**Set task**
Could you edit the records below so that every "Locate an element on the screen" reads "Point to an element on the screen", with nothing else changed?

[Stored items from a collection]
** BEGIN **
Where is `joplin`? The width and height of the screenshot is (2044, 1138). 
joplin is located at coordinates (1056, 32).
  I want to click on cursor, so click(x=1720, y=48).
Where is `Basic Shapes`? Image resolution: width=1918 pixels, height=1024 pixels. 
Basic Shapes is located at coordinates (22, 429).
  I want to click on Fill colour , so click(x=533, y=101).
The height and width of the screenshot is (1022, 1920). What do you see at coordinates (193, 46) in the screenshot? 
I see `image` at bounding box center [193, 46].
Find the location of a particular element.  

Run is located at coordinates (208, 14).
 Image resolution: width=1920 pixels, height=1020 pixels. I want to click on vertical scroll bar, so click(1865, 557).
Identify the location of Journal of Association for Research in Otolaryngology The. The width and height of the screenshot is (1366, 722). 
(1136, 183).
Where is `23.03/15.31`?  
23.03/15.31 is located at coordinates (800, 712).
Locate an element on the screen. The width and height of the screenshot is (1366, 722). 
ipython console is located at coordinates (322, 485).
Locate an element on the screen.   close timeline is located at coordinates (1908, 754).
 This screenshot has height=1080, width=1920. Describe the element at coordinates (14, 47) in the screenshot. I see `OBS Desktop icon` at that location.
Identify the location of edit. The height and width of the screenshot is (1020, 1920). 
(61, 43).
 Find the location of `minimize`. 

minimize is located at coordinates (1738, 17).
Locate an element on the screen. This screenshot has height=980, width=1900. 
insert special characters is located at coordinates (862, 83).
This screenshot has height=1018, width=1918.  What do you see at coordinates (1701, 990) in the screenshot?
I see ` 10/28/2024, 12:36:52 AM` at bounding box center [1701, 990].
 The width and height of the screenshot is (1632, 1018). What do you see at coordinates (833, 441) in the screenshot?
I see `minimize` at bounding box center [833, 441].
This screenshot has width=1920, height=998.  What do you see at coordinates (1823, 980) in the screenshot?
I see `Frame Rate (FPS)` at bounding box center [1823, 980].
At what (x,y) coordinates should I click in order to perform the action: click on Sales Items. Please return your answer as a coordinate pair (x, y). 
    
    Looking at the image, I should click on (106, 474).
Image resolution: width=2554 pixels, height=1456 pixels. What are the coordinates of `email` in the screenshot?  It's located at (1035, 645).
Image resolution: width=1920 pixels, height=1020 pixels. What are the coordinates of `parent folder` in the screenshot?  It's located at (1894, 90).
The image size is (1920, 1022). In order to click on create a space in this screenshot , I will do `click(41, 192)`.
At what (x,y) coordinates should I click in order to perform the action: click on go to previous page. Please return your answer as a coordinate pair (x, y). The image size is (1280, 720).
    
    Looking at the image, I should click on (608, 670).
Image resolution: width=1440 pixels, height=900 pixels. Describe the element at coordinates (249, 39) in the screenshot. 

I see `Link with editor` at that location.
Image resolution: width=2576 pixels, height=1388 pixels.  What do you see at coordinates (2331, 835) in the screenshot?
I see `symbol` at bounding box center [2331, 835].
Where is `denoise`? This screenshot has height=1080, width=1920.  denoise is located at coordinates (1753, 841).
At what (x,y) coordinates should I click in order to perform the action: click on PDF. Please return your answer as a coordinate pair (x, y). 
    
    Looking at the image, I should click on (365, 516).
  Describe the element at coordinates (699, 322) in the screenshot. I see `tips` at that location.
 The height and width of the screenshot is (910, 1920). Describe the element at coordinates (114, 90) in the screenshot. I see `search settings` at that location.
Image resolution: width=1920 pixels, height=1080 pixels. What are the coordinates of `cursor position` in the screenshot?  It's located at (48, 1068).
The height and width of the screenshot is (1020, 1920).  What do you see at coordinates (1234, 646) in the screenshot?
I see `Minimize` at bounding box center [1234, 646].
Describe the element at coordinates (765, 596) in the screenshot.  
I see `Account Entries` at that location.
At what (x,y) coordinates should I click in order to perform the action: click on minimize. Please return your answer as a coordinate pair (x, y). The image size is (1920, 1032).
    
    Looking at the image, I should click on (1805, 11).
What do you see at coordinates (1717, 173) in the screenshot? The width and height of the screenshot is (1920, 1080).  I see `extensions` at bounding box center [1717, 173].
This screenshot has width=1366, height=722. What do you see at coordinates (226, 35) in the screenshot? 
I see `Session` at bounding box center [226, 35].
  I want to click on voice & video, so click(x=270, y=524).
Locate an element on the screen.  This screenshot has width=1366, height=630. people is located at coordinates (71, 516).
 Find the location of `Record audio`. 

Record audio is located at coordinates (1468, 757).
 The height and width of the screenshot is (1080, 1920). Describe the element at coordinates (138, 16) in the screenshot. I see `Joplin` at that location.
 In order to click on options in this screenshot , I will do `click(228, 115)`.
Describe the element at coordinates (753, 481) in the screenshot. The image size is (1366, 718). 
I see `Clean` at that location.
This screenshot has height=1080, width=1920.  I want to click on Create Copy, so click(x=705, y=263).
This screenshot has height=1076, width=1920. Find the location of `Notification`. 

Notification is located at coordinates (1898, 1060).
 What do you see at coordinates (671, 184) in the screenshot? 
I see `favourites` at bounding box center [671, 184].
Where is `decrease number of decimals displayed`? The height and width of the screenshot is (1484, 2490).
** END **
**Exercise result**
Where is `joplin`? The width and height of the screenshot is (2044, 1138). 
joplin is located at coordinates (1056, 32).
  I want to click on cursor, so click(x=1720, y=48).
Where is `Basic Shapes`? Image resolution: width=1918 pixels, height=1024 pixels. 
Basic Shapes is located at coordinates (22, 429).
  I want to click on Fill colour , so click(x=533, y=101).
The height and width of the screenshot is (1022, 1920). What do you see at coordinates (193, 46) in the screenshot? 
I see `image` at bounding box center [193, 46].
Find the location of a particular element.  

Run is located at coordinates (208, 14).
 Image resolution: width=1920 pixels, height=1020 pixels. I want to click on vertical scroll bar, so click(1865, 557).
Identify the location of Journal of Association for Research in Otolaryngology The. The width and height of the screenshot is (1366, 722). 
(1136, 183).
Where is `23.03/15.31`?  
23.03/15.31 is located at coordinates (800, 712).
Point to an element on the screen. The width and height of the screenshot is (1366, 722). 
ipython console is located at coordinates (322, 485).
Point to an element on the screen.   close timeline is located at coordinates (1908, 754).
 This screenshot has height=1080, width=1920. Describe the element at coordinates (14, 47) in the screenshot. I see `OBS Desktop icon` at that location.
Identify the location of edit. The height and width of the screenshot is (1020, 1920). 
(61, 43).
 Find the location of `minimize`. 

minimize is located at coordinates (1738, 17).
Point to an element on the screen. This screenshot has height=980, width=1900. 
insert special characters is located at coordinates (862, 83).
This screenshot has height=1018, width=1918.  What do you see at coordinates (1701, 990) in the screenshot?
I see ` 10/28/2024, 12:36:52 AM` at bounding box center [1701, 990].
 The width and height of the screenshot is (1632, 1018). What do you see at coordinates (833, 441) in the screenshot?
I see `minimize` at bounding box center [833, 441].
This screenshot has width=1920, height=998.  What do you see at coordinates (1823, 980) in the screenshot?
I see `Frame Rate (FPS)` at bounding box center [1823, 980].
At what (x,y) coordinates should I click in order to perform the action: click on Sales Items. Please return your answer as a coordinate pair (x, y). 
    
    Looking at the image, I should click on (106, 474).
Image resolution: width=2554 pixels, height=1456 pixels. What are the coordinates of `email` in the screenshot?  It's located at (1035, 645).
Image resolution: width=1920 pixels, height=1020 pixels. What are the coordinates of `parent folder` in the screenshot?  It's located at (1894, 90).
The image size is (1920, 1022). In order to click on create a space in this screenshot , I will do `click(41, 192)`.
At what (x,y) coordinates should I click in order to perform the action: click on go to previous page. Please return your answer as a coordinate pair (x, y). The image size is (1280, 720).
    
    Looking at the image, I should click on (608, 670).
Image resolution: width=1440 pixels, height=900 pixels. Describe the element at coordinates (249, 39) in the screenshot. 

I see `Link with editor` at that location.
Image resolution: width=2576 pixels, height=1388 pixels.  What do you see at coordinates (2331, 835) in the screenshot?
I see `symbol` at bounding box center [2331, 835].
Where is `denoise`? This screenshot has height=1080, width=1920.  denoise is located at coordinates (1753, 841).
At what (x,y) coordinates should I click in order to perform the action: click on PDF. Please return your answer as a coordinate pair (x, y). 
    
    Looking at the image, I should click on (365, 516).
  Describe the element at coordinates (699, 322) in the screenshot. I see `tips` at that location.
 The height and width of the screenshot is (910, 1920). Describe the element at coordinates (114, 90) in the screenshot. I see `search settings` at that location.
Image resolution: width=1920 pixels, height=1080 pixels. What are the coordinates of `cursor position` in the screenshot?  It's located at (48, 1068).
The height and width of the screenshot is (1020, 1920).  What do you see at coordinates (1234, 646) in the screenshot?
I see `Minimize` at bounding box center [1234, 646].
Describe the element at coordinates (765, 596) in the screenshot.  
I see `Account Entries` at that location.
At what (x,y) coordinates should I click in order to perform the action: click on minimize. Please return your answer as a coordinate pair (x, y). The image size is (1920, 1032).
    
    Looking at the image, I should click on (1805, 11).
What do you see at coordinates (1717, 173) in the screenshot? The width and height of the screenshot is (1920, 1080).  I see `extensions` at bounding box center [1717, 173].
This screenshot has width=1366, height=722. What do you see at coordinates (226, 35) in the screenshot? 
I see `Session` at bounding box center [226, 35].
  I want to click on voice & video, so click(x=270, y=524).
Point to an element on the screen.  This screenshot has width=1366, height=630. people is located at coordinates (71, 516).
 Find the location of `Record audio`. 

Record audio is located at coordinates (1468, 757).
 The height and width of the screenshot is (1080, 1920). Describe the element at coordinates (138, 16) in the screenshot. I see `Joplin` at that location.
 In order to click on options in this screenshot , I will do `click(228, 115)`.
Describe the element at coordinates (753, 481) in the screenshot. The image size is (1366, 718). 
I see `Clean` at that location.
This screenshot has height=1080, width=1920.  I want to click on Create Copy, so click(x=705, y=263).
This screenshot has height=1076, width=1920. Find the location of `Notification`. 

Notification is located at coordinates (1898, 1060).
 What do you see at coordinates (671, 184) in the screenshot? 
I see `favourites` at bounding box center [671, 184].
Where is `decrease number of decimals displayed`? The height and width of the screenshot is (1484, 2490).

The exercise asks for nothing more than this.